[Excerpt from a dataset]
╔══

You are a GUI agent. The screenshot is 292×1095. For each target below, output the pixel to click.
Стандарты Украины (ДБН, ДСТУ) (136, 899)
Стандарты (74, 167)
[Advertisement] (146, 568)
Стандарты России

╚══

### Given instruction
Could you rewrite the data above with every "Стандарты" changed to "Нормы" and nothing else altered?

### Final result
You are a GUI agent. The screenshot is 292×1095. For each target below, output the pixel to click.
Нормы Украины (ДБН, ДСТУ) (136, 899)
Нормы (74, 167)
[Advertisement] (146, 568)
Нормы России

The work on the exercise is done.